EXTRACTED MATERIAL
## begin
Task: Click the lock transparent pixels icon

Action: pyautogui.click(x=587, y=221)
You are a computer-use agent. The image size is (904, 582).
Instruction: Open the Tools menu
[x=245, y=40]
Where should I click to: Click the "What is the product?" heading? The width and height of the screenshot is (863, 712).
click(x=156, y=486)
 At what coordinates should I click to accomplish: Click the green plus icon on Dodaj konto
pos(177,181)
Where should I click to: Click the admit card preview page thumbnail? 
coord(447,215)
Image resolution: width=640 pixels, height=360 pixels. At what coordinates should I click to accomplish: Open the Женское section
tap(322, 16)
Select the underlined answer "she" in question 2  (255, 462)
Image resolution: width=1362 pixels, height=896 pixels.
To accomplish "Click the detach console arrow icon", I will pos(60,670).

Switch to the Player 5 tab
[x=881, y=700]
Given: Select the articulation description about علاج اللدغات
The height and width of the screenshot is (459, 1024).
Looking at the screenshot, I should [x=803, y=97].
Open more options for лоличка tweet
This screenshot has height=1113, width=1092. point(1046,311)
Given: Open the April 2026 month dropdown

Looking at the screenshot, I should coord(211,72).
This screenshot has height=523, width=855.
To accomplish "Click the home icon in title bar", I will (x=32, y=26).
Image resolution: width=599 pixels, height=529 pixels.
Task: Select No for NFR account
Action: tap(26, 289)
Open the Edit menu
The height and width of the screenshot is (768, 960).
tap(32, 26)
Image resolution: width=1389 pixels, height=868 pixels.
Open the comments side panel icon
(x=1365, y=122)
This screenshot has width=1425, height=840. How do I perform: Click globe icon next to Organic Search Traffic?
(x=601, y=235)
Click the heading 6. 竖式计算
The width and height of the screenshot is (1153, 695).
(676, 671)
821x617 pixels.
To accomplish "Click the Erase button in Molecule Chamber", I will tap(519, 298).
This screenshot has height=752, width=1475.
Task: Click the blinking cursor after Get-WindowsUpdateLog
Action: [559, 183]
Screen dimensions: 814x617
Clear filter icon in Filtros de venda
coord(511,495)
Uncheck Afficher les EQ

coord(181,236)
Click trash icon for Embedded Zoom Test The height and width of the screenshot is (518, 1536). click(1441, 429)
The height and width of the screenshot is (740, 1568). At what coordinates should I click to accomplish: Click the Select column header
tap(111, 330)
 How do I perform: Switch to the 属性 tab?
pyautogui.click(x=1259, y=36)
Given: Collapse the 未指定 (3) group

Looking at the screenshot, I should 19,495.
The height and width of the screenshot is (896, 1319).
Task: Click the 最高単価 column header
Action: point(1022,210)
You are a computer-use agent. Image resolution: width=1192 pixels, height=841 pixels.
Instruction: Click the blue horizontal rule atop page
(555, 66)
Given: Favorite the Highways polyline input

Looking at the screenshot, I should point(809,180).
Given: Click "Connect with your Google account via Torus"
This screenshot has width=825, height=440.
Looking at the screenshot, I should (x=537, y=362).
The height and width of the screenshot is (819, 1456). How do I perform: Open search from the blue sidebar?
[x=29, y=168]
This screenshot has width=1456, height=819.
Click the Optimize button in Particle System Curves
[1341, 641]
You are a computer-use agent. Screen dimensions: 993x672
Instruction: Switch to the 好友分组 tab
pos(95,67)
## end
EXERCISE
Rewrite the rows beginning at the line that contains "How do I perform: Switch to the 属性 tab?" and running through the end of the rows, changing "Collapse" to "Expand" and leaving everything else the same.

CORRECT RESPONSE
 How do I perform: Switch to the 属性 tab?
pyautogui.click(x=1259, y=36)
Given: Expand the 未指定 (3) group

Looking at the screenshot, I should 19,495.
The height and width of the screenshot is (896, 1319).
Task: Click the 最高単価 column header
Action: point(1022,210)
You are a computer-use agent. Image resolution: width=1192 pixels, height=841 pixels.
Instruction: Click the blue horizontal rule atop page
(555, 66)
Given: Favorite the Highways polyline input

Looking at the screenshot, I should point(809,180).
Given: Click "Connect with your Google account via Torus"
This screenshot has width=825, height=440.
Looking at the screenshot, I should (x=537, y=362).
The height and width of the screenshot is (819, 1456). How do I perform: Open search from the blue sidebar?
[x=29, y=168]
This screenshot has width=1456, height=819.
Click the Optimize button in Particle System Curves
[1341, 641]
You are a computer-use agent. Screen dimensions: 993x672
Instruction: Switch to the 好友分组 tab
pos(95,67)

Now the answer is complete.